● EXERCISE DETAILS
Once you reach the line containing "Click the Add New text link" in the data below, restate each line word for word up to and including the one containing "Task: Click the 115 cm EU cell".
-- RECORDS SUPPLIED follows --
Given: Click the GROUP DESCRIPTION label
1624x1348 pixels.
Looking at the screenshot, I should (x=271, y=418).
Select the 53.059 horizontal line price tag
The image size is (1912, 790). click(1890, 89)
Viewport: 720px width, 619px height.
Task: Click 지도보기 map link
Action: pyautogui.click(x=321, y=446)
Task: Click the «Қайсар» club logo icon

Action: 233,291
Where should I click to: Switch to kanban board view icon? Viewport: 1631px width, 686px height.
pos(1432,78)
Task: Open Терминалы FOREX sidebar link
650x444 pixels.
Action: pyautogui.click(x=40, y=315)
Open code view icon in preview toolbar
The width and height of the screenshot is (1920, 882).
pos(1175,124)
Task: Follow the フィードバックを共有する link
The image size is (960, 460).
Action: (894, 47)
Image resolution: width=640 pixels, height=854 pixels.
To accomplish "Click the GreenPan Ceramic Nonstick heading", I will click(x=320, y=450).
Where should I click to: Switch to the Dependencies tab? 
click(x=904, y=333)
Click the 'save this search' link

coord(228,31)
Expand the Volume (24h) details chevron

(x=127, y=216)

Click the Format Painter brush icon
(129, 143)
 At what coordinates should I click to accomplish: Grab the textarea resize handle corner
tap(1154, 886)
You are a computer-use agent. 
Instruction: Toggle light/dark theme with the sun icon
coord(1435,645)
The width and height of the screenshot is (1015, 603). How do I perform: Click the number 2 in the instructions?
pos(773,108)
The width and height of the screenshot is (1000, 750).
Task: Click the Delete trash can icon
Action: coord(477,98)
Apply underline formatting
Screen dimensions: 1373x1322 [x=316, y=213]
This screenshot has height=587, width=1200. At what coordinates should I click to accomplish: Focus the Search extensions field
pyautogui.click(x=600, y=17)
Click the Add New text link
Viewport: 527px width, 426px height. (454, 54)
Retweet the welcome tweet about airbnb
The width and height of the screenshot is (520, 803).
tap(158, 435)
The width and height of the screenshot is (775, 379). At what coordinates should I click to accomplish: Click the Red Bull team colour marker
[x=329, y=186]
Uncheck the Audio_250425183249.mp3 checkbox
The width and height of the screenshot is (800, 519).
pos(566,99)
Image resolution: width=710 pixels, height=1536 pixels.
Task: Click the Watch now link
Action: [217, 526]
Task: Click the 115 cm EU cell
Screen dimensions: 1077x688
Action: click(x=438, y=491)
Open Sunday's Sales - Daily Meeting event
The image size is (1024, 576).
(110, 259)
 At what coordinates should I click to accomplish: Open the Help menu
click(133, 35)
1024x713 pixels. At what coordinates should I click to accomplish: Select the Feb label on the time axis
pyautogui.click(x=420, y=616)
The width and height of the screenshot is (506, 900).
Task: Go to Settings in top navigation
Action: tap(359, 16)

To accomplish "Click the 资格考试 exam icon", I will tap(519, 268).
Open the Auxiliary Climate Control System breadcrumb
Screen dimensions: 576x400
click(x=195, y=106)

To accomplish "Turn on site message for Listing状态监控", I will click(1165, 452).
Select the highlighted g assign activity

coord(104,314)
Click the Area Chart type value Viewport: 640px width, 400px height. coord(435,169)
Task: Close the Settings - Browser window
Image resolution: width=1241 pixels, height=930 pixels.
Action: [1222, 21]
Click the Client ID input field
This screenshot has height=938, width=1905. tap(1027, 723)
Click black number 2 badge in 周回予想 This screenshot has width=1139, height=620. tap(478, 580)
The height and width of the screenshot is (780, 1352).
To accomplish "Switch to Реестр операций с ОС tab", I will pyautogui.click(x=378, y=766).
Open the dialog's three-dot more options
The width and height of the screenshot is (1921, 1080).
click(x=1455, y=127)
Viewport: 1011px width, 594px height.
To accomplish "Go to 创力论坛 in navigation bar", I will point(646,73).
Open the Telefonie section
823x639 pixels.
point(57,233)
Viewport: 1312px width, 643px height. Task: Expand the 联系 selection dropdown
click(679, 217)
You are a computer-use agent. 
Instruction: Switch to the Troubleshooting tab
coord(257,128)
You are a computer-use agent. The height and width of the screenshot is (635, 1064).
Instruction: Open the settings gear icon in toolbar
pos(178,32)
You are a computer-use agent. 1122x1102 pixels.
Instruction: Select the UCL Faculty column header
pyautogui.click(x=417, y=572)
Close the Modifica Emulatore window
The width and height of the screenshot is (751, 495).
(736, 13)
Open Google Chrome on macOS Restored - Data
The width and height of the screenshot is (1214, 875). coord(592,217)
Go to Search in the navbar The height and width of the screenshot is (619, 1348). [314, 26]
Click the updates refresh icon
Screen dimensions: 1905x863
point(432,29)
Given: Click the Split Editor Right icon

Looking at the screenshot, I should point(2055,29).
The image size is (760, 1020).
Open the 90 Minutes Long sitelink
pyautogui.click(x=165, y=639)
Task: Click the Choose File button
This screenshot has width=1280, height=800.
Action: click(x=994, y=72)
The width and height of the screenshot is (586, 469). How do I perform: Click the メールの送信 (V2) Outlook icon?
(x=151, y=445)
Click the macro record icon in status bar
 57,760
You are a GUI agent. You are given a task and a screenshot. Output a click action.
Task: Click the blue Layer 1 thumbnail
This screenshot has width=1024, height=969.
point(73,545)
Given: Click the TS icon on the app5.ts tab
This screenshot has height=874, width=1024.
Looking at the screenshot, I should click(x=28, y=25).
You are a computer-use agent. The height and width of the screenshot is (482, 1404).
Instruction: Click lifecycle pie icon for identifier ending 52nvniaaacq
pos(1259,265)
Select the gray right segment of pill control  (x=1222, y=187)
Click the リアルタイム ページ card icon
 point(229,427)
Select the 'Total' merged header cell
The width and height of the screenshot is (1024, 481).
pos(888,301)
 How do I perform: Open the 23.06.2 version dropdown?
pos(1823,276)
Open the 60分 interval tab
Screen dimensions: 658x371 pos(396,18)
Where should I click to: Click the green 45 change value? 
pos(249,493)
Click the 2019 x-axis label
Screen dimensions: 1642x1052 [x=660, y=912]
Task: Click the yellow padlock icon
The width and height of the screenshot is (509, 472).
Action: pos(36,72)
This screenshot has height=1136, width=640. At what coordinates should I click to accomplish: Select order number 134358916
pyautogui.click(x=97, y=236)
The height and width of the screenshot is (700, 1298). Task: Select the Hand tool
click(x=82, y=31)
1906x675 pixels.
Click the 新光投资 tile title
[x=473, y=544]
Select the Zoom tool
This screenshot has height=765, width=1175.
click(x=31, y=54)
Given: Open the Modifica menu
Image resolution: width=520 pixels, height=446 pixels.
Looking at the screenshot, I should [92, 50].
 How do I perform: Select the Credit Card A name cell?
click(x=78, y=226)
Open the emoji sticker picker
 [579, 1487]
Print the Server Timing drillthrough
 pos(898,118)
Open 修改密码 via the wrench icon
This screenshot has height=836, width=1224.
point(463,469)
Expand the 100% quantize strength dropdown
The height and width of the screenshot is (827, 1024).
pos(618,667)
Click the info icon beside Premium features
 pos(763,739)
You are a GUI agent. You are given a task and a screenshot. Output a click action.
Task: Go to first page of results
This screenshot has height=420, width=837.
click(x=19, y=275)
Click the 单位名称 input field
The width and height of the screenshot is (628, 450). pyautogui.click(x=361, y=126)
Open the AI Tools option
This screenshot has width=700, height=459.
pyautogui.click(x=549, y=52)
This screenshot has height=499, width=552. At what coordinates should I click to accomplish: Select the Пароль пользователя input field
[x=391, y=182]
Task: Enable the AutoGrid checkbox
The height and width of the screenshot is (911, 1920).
-- RECORDS SUPPLIED concluded --
● YOUR SOLUTION
Click the Add New text link
Viewport: 527px width, 426px height. (454, 54)
Retweet the welcome tweet about airbnb
The width and height of the screenshot is (520, 803).
tap(158, 435)
The width and height of the screenshot is (775, 379). At what coordinates should I click to accomplish: Click the Red Bull team colour marker
[x=329, y=186]
Uncheck the Audio_250425183249.mp3 checkbox
The width and height of the screenshot is (800, 519).
pos(566,99)
Image resolution: width=710 pixels, height=1536 pixels.
Task: Click the Watch now link
Action: [217, 526]
Task: Click the 115 cm EU cell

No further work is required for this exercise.